The Blue Squadron is a 1934 Anglo-Italian aviation drama film directed by George King and starring Esmond Knight and John Stuart.  The film was a co-production between Britain's Teddington Studios (the UK arm of Warner Brothers) and Italy's Pittaluga studios.  Although made under quota quickie conditions, the film seems to have enjoyed a rather more generous budget than was the norm with such productions and was able to include convincing location shots in the snowy Italian mountains.
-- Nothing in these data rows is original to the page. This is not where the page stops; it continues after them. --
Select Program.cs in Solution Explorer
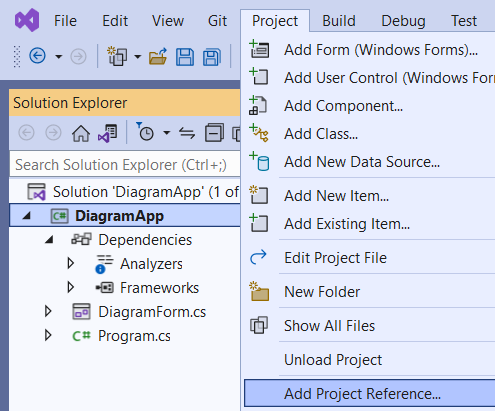This screenshot has height=411, width=495. [x=134, y=336]
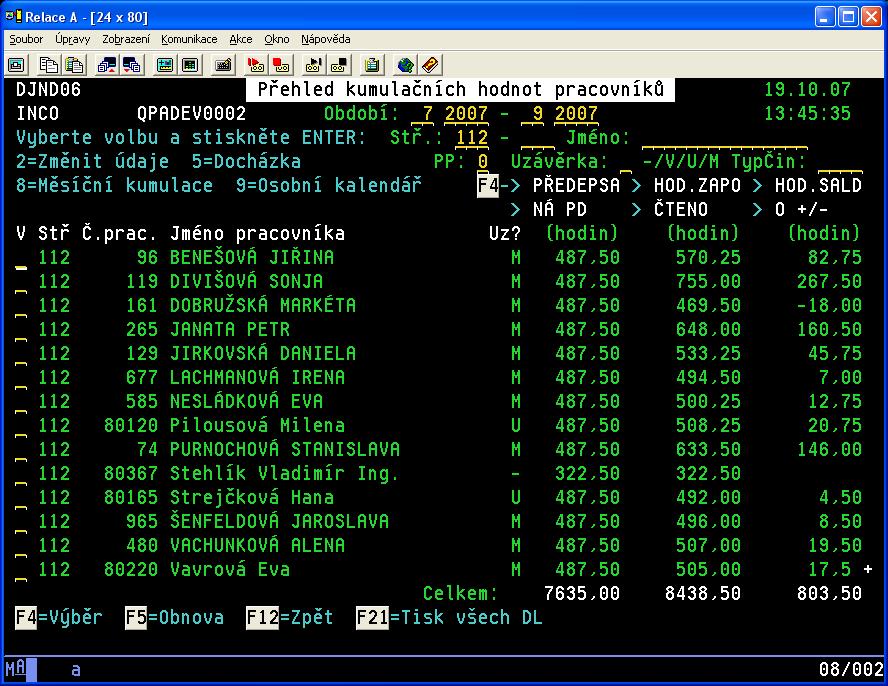
Task: Click the orange tag help icon
Action: pos(430,65)
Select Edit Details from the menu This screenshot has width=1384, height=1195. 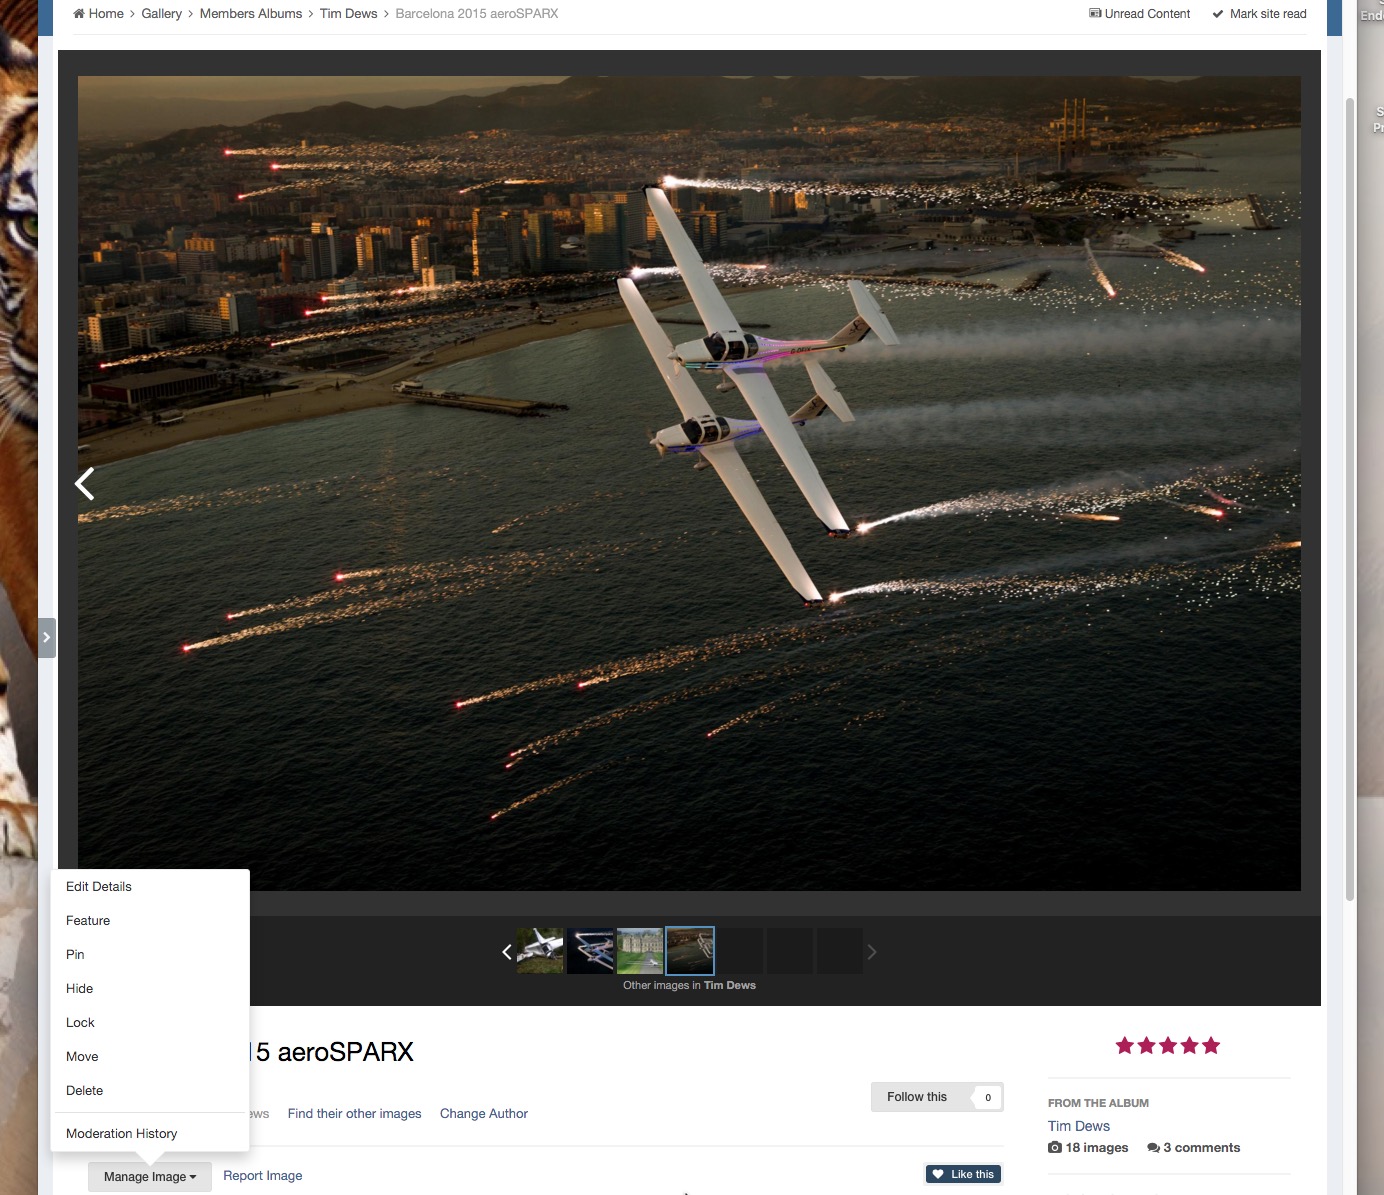pyautogui.click(x=99, y=887)
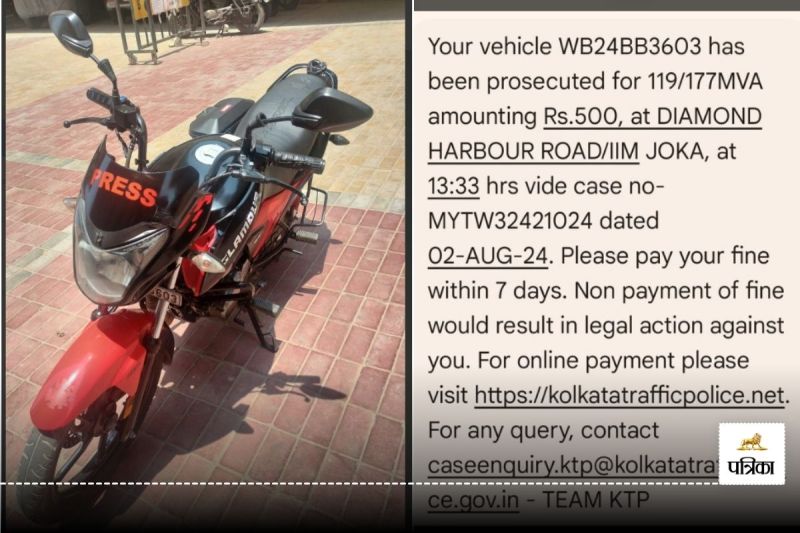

The film deals with two young officers in the Italian Royal Air Force (Knight and Stuart) competing for the hand of the attractive Elena (Greta Hansen) and finding their comradeship under strain as a result.  Both try to impress her with daredevil aviation stunts which become increasingly reckless as they try to outdo each other in bravery.  Finally, Knight goes too far and crashes his plane on a mountainside.  Putting rivalry aside, Stuart courageously risks his own life to save his injured colleague and both realise that their friendship is more important than silly squabbling over a woman.  They decide to let Elena make her own choice.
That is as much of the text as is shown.